La Loi d'Orientation sur les Mobilités : Tout ça pour ça ? Adoptée le 18 juin en première lecture, la Loi d’Orientation des Mobilités (LOM) qui devait révolutionner nos modes de déplacement se révèle très décevante pour les usagers des véloroutes et voies vertes. Organisation des Assises de la Mobilité qui auront duré 3 mois, 2513 contributions recueillies, plus de 300 heures de débat à l’assemblée nationale, 3500 amendements déposés… pour quels résultats concrets ? La définition de la véloroute est désormais officiellement inscrite dans le code de la voirie routière. Cette mesure est censée assurer l’homogénéité et la qualité des itinéraires. En réalité les militants de l’AF3V le savent bien : c’est sur le terrain, avec les maîtres d’ouvrage, que se négocient et se décident la qualité et la continuité du réseau des VVV. Aucune formulation inscrite dans la loi ne remplacera jamais le travail de concertation de nos délégations locales. Autre évolution : le « schéma national des véloroutes et voies vertes », SN3V, s’appellera désormais « schéma national des véloroutes ». Les députés ont jugé qu’il n’était pas souhaitable que l’on mette sur le même plan les véloroutes, qui sont des itinéraires, et les voies vertes, qui sont des aménagements. Cet éclaircissement sémantique méritait-il un amendement ? Ce changement réjouira ceux qui se payent de mots. Nous attendions beaucoup de cette nouvelle loi pour enfin autoriser la circulation des cyclistes sur l’ensemble des chemins de halage.
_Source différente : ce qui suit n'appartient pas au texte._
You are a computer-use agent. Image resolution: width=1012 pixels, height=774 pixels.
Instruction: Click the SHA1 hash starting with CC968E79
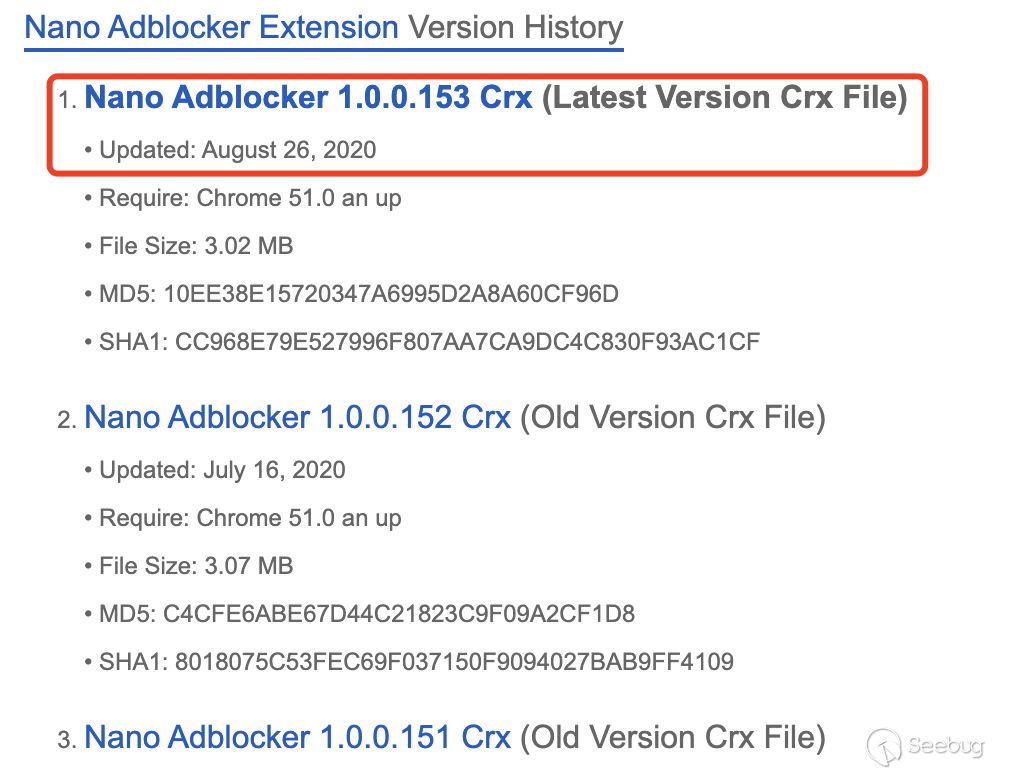pos(467,342)
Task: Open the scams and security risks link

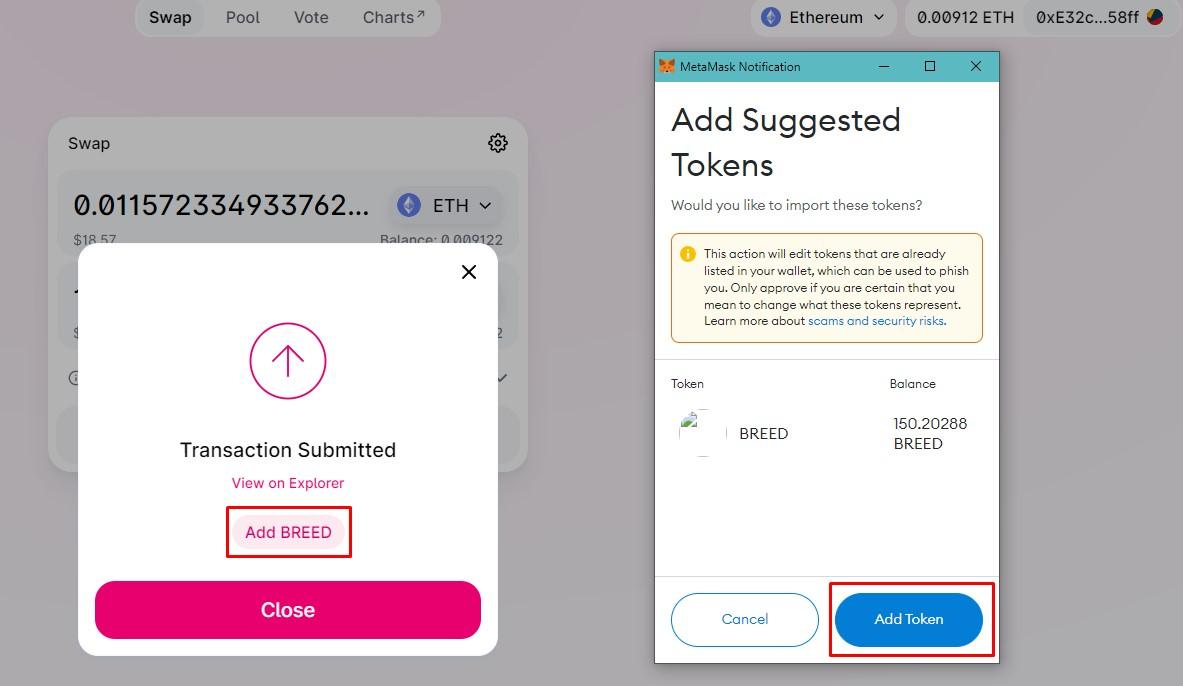Action: click(x=876, y=321)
Malheureusement notre amendement, sans doute trop précis et trop concret (un grand merci à Agnès Laszczyk de la FUB pour ses précieux conseils), a été repoussé. Les députés ont préféré inscrire dans la loi que Voies Navigables de France pourra « promouvoir l’usage du vélo sur le réseau qui lui est confié » tout en réaffirmant immédiatement la nécessité de passer des conventions au cas par cas, ce qui correspond exactement au système actuel que nous proposions de faire évoluer. La sécurité des cyclistes servira encore longtemps de monnaie d’échange entre VNF, qui essaie de se décharger du coût de l’entretien de ses chemins de halage et les collectivités qui ont des projets de voies verte ou pas. Sans attendre une évolution plus ambitieuse des lois qui régissent nos déplacements, l'AF3V continue de se mobiliser chaque jour sur le terrain pour le développement et l'amélioration du réseau des VVV. Julien DUBOIS Président de l'AF3V
Webmaster | le 04/07/2019
LÉGISLATIF
Loi d'Orientation sur les Mobilités : Les cyclistes sur les chemins de halage !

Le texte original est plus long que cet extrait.